Malmedy December 1944
‘Somewhere and Somewhen in Korea’
‘Boy, you sure get offered some shitty choices,’ a Marine once said to me, and I couldn’t help but feel that what he really meant was that you didn’t get offered any at all. Specifically, he was just talking about a couple of C-ration cans, ‘dinner,’ but considering his young life…….. …….you couldn’t blame him for thinking that if he knew one thing for sure, it was that there was no one anywhere who cared less about what he wanted.…Extract from Michael Herr’s ‘Dispatches’
And still it goes on
And for some it never stops
No one composes laments quite like the Scots; this songs was written for the 51st (Highland Division) as they left Sicily in 1943- there are several versions song in broad dialects and are difficult to follow without study- this version by the Clancy Brothers was angelized for general consumption.

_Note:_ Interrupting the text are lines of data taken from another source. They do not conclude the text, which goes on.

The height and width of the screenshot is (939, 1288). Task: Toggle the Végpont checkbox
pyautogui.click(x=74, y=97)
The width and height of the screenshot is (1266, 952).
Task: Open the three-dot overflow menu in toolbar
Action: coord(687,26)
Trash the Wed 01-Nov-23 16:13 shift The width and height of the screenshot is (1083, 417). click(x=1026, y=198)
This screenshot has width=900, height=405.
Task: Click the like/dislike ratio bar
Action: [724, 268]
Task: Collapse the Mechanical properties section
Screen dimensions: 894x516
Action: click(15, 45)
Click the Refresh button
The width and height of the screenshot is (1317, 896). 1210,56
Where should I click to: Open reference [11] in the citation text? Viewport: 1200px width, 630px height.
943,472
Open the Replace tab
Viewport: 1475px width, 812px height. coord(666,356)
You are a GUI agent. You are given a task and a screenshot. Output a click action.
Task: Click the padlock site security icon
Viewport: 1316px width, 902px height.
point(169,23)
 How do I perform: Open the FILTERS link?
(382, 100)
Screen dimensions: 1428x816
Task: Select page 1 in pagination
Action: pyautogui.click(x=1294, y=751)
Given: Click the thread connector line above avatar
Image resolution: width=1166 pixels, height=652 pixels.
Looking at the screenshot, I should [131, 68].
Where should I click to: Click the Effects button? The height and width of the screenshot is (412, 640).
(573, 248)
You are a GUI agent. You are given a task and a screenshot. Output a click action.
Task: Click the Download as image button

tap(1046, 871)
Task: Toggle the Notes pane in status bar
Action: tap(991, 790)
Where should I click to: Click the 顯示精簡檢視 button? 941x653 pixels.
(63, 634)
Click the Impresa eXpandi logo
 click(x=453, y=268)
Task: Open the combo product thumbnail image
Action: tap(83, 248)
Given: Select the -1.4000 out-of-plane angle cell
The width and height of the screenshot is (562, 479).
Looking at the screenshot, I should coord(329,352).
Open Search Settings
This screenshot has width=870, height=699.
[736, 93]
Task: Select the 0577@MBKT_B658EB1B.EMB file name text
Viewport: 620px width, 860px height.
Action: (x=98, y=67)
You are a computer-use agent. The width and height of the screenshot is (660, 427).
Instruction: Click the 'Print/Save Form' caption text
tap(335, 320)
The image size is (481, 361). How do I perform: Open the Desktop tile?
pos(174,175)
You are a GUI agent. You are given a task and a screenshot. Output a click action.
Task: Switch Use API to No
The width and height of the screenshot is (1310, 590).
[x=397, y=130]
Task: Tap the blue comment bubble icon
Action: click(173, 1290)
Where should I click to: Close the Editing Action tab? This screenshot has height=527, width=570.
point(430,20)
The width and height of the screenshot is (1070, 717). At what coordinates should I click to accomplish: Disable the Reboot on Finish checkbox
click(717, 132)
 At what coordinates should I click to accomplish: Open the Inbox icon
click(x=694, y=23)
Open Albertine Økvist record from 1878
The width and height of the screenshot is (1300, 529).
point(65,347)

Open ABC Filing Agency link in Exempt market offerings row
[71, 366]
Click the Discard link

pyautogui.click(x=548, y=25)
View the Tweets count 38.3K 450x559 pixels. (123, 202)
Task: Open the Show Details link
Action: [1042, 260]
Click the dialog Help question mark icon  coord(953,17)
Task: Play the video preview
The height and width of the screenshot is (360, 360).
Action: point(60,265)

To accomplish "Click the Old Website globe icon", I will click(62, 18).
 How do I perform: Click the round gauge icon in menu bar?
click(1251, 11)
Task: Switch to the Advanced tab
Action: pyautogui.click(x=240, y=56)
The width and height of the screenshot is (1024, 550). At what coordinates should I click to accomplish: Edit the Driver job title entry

The message is universal for all soldiers leaving a warzone. One mild profanity from the original song and not here here but worth a mention:
‘Poor biddy (bloody) bastards are weary’
Some might feel uncomfortable about what may be seen as a celebration of war. This is no celebration; this is a remembrance for those who witnessed, heard, smelt and felt the weakness of flesh when fed on by metal, flame and explosion.
Maybe if all the national cemeteries were like this, there might be less …’next wars’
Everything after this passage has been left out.